Christian Samito said:
"Many Irish loathed the thought of African Americans exercising political and other rights, and feared the consequences."
Daniel Downer wrote:
"Some within the Irish community even went so far as to express open support for its expansion into the Northern States."
On the mistreatment of African-Americans by Irish-Americans, Christopher Hitchens said in the second-person:
"The real enemy of black America is the Irish. They kept us out of the building trades; their police kicked us around in every city in the country for years; they treated us like muck; they thought they'd become white and looked down on us'."
He also said:
"Most people don’t remember how dangerous it used to be to be Jew in Boston on Easter time and be accused of being a Christ killer."
I also take issue with the vanity of Irish nationalists, those who feel they can simultaneously enjoy the ways of the western world and abdicate on the duties and responsibilities it takes to secure such a way of life. Ireland is de facto part of the Anglo-American hegemony, the 51st state in many ways - as Mary Harney wrote - yet throw about shock and revulsion at intervention and foreign wars. I noted via Fintan O'Toole Ireland's national vanity, exceptionalism, and narcissism, exaggerated notions of Irish specialness and the ineradicable belief that they are nicer, holier and more caring; and the associated agonies and troubles that this self-deception can cause.

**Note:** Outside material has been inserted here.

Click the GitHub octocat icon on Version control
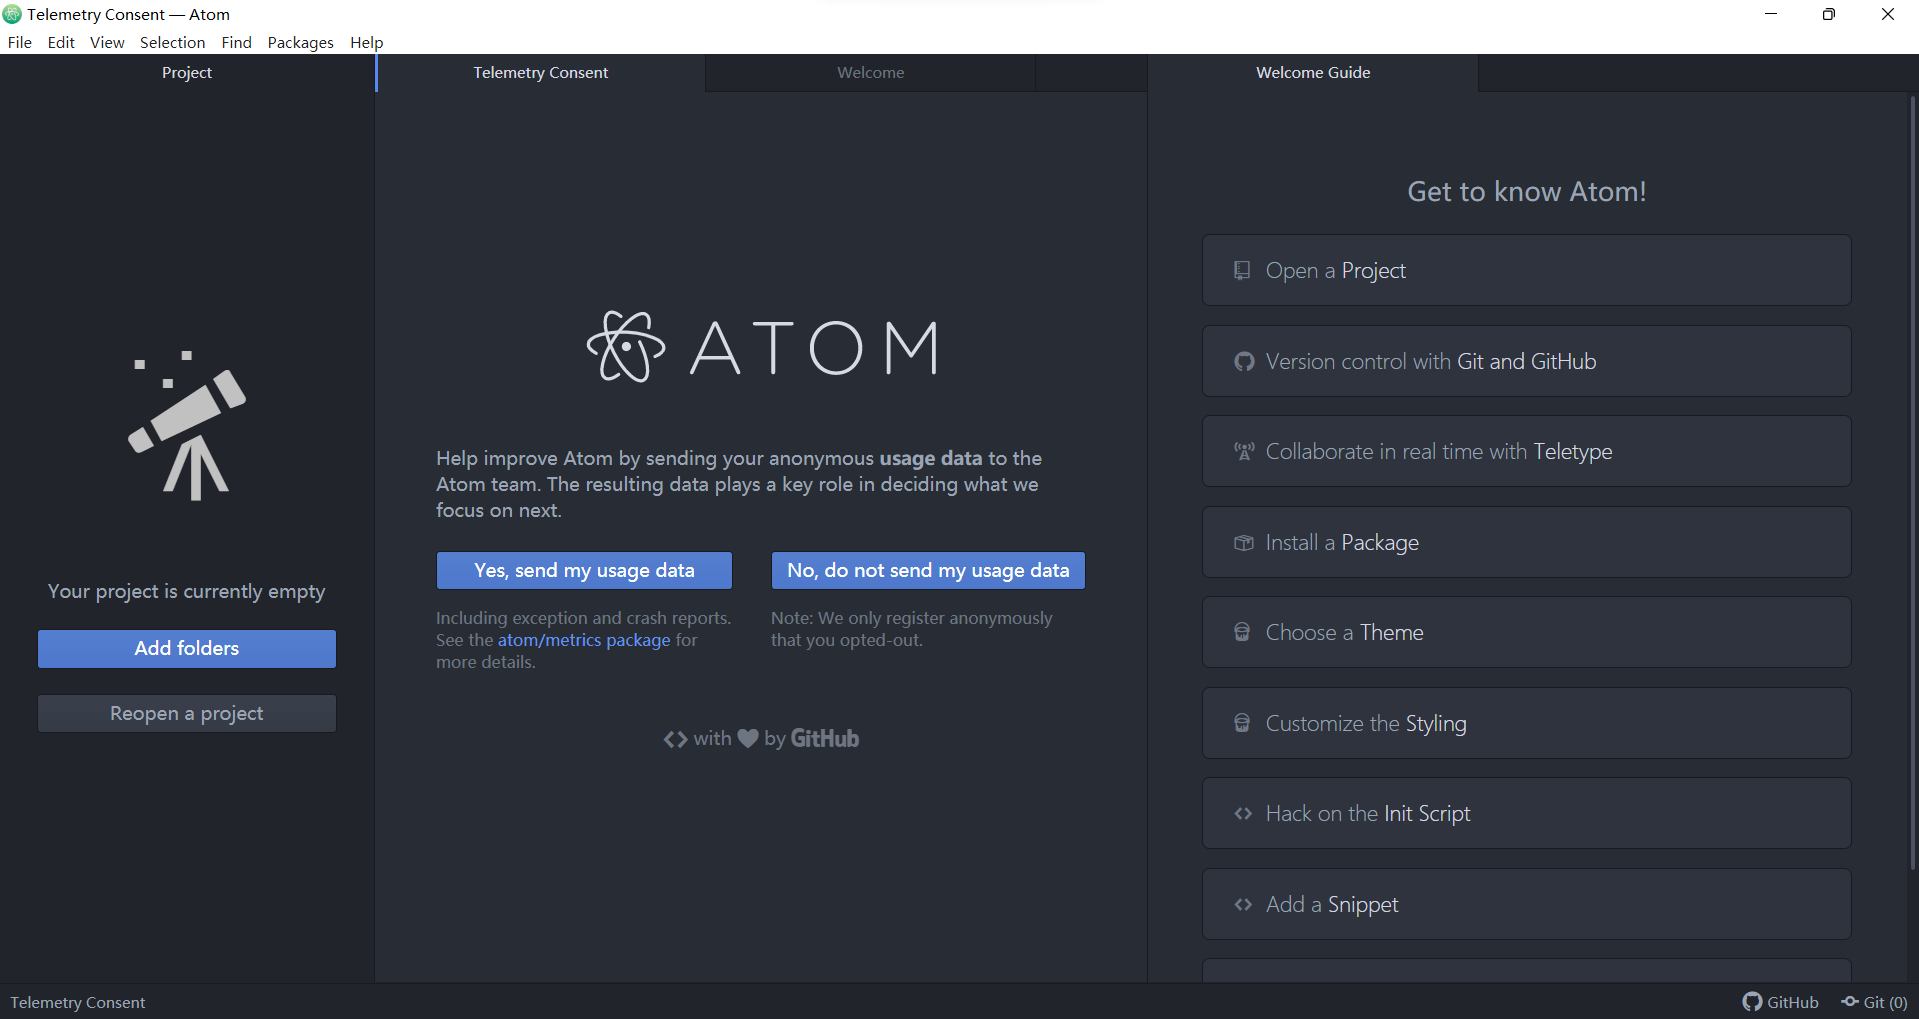click(1243, 361)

In my article, "George Orwell on Ireland", I noted that Orwell disliked Ireland because he "thought, they stood not in opposition to the evils of the times, but in a merely Tibetan isolation from them, and Orwell's prejudice was confirmed in him by their neutrality in the war." Orwell wrote:
"Those who ‘abjure’ violence can do so only because others are committing violence on their behalf."
And of course, the venerable (Protestant) Irish man of letters, Samuel Beckett said that he preferred France at war to Ireland at peace.

On this blog I previously noted the hypocrisy and wilful blindness and wilful amnesia of Irish-Americans by wilfully forgetting that the greatest proportion of Irish-Americans are Protestant-Irish. And I wrote a J'Accuse-Emile Zola style epistle to Catholic Irish-America after the controversy of the New York Saint Patrick's Day parade 2014.

 And of course the wilful blindness and amnesia exists on the island of Ireland to this day. Fintan O'Toole wrote about the reverse-imperialism, racism, pro-slavery and anti-Semitism of major figures in the pantheon of the republicanism, including Arthur Griffith, the founder of Sinn Fein.